__To do__
Set down the complete data exactly as it appears below.

__Supplied data__
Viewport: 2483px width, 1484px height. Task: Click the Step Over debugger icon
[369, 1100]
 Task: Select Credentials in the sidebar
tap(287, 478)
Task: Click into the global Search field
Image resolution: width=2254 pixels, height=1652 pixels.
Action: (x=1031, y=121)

__Response for this exercise__
Viewport: 2483px width, 1484px height. Task: Click the Step Over debugger icon
[369, 1100]
 Task: Select Credentials in the sidebar
tap(287, 478)
Task: Click into the global Search field
Image resolution: width=2254 pixels, height=1652 pixels.
Action: (x=1031, y=121)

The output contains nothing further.